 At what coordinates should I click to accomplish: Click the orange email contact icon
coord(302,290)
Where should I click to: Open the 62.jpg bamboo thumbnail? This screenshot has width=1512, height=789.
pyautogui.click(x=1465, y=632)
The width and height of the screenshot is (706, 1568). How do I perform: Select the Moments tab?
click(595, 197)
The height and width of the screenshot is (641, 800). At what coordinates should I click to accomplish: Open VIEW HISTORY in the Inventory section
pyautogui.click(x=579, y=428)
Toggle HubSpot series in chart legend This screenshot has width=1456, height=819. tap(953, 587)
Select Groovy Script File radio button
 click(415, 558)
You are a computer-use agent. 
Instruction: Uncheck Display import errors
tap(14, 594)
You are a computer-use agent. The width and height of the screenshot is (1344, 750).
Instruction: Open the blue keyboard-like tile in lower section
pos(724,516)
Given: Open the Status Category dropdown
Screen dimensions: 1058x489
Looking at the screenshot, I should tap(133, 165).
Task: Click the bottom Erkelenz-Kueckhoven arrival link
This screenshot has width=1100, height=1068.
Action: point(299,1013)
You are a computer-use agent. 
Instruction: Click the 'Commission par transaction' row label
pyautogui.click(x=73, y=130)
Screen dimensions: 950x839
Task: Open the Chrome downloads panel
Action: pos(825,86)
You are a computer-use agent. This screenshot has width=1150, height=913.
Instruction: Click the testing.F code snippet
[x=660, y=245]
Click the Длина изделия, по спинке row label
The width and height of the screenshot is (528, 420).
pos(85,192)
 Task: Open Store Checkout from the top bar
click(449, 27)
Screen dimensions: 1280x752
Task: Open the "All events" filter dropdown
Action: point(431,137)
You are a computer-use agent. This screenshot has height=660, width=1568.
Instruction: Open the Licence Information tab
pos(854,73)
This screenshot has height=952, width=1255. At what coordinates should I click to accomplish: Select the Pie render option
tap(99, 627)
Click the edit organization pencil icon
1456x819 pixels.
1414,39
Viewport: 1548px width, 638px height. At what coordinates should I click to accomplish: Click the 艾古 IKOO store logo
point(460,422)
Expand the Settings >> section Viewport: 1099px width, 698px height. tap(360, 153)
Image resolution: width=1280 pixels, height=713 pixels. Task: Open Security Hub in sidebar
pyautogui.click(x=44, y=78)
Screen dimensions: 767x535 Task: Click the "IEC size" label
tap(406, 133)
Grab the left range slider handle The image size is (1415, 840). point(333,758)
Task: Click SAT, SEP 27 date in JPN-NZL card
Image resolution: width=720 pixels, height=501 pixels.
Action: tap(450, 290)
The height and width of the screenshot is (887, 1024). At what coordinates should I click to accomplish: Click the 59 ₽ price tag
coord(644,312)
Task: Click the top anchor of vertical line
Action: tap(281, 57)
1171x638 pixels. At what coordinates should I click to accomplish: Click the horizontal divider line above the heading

WHAT YOU NEED TO DO: Every line of the listing is to be returned unchanged.

WRITTEN RESPONSE:
 At what coordinates should I click to accomplish: Click the orange email contact icon
coord(302,290)
Where should I click to: Open the 62.jpg bamboo thumbnail? This screenshot has width=1512, height=789.
pyautogui.click(x=1465, y=632)
The width and height of the screenshot is (706, 1568). How do I perform: Select the Moments tab?
click(595, 197)
The height and width of the screenshot is (641, 800). At what coordinates should I click to accomplish: Open VIEW HISTORY in the Inventory section
pyautogui.click(x=579, y=428)
Toggle HubSpot series in chart legend This screenshot has width=1456, height=819. tap(953, 587)
Select Groovy Script File radio button
 click(415, 558)
You are a computer-use agent. 
Instruction: Uncheck Display import errors
tap(14, 594)
You are a computer-use agent. The width and height of the screenshot is (1344, 750).
Instruction: Open the blue keyboard-like tile in lower section
pos(724,516)
Given: Open the Status Category dropdown
Screen dimensions: 1058x489
Looking at the screenshot, I should tap(133, 165).
Task: Click the bottom Erkelenz-Kueckhoven arrival link
This screenshot has width=1100, height=1068.
Action: point(299,1013)
You are a computer-use agent. 
Instruction: Click the 'Commission par transaction' row label
pyautogui.click(x=73, y=130)
Screen dimensions: 950x839
Task: Open the Chrome downloads panel
Action: pos(825,86)
You are a computer-use agent. This screenshot has width=1150, height=913.
Instruction: Click the testing.F code snippet
[x=660, y=245]
Click the Длина изделия, по спинке row label
The width and height of the screenshot is (528, 420).
pos(85,192)
 Task: Open Store Checkout from the top bar
click(449, 27)
Screen dimensions: 1280x752
Task: Open the "All events" filter dropdown
Action: point(431,137)
You are a computer-use agent. This screenshot has height=660, width=1568.
Instruction: Open the Licence Information tab
pos(854,73)
This screenshot has height=952, width=1255. At what coordinates should I click to accomplish: Select the Pie render option
tap(99, 627)
Click the edit organization pencil icon
1456x819 pixels.
1414,39
Viewport: 1548px width, 638px height. At what coordinates should I click to accomplish: Click the 艾古 IKOO store logo
point(460,422)
Expand the Settings >> section Viewport: 1099px width, 698px height. tap(360, 153)
Image resolution: width=1280 pixels, height=713 pixels. Task: Open Security Hub in sidebar
pyautogui.click(x=44, y=78)
Screen dimensions: 767x535 Task: Click the "IEC size" label
tap(406, 133)
Grab the left range slider handle The image size is (1415, 840). point(333,758)
Task: Click SAT, SEP 27 date in JPN-NZL card
Image resolution: width=720 pixels, height=501 pixels.
Action: tap(450, 290)
The height and width of the screenshot is (887, 1024). At what coordinates should I click to accomplish: Click the 59 ₽ price tag
coord(644,312)
Task: Click the top anchor of vertical line
Action: tap(281, 57)
1171x638 pixels. At what coordinates should I click to accomplish: Click the horizontal divider line above the heading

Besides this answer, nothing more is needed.